BEGIN EXERCISE INPUTS

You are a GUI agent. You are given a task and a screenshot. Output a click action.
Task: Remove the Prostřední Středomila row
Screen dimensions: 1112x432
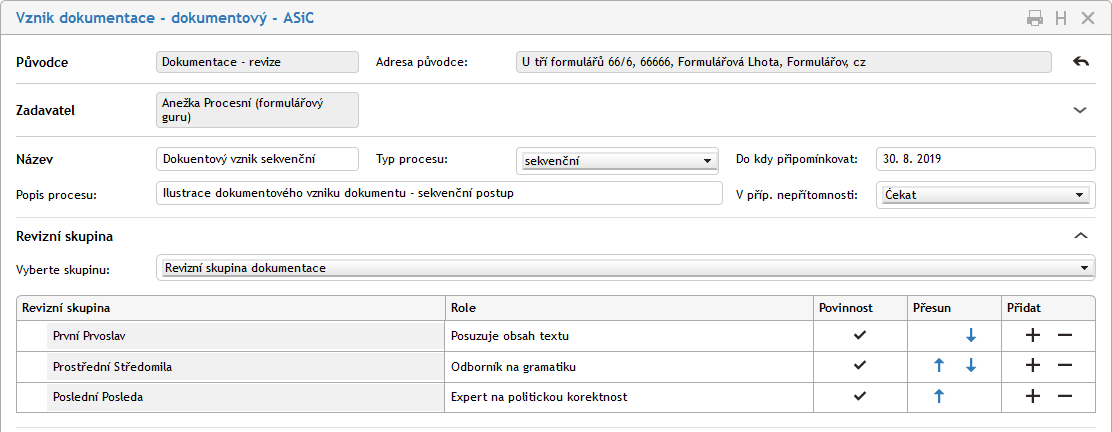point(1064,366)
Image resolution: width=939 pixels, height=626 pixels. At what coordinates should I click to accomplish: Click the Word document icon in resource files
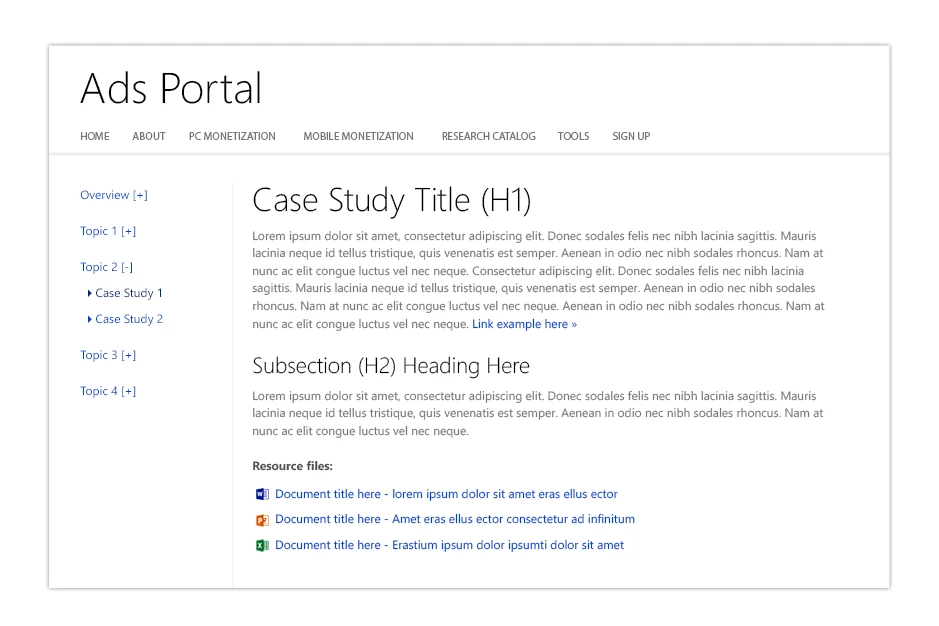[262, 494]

END EXERCISE INPUTS

**EXERCISE PROMPT:** Without the pictures, repeat every record above exactly as written.

**ANSWER BELOW:**
You are a GUI agent. You are given a task and a screenshot. Output a click action.
Task: Remove the Prostřední Středomila row
Screen dimensions: 1112x432
point(1064,366)
Image resolution: width=939 pixels, height=626 pixels. At what coordinates should I click to accomplish: Click the Word document icon in resource files
[262, 494]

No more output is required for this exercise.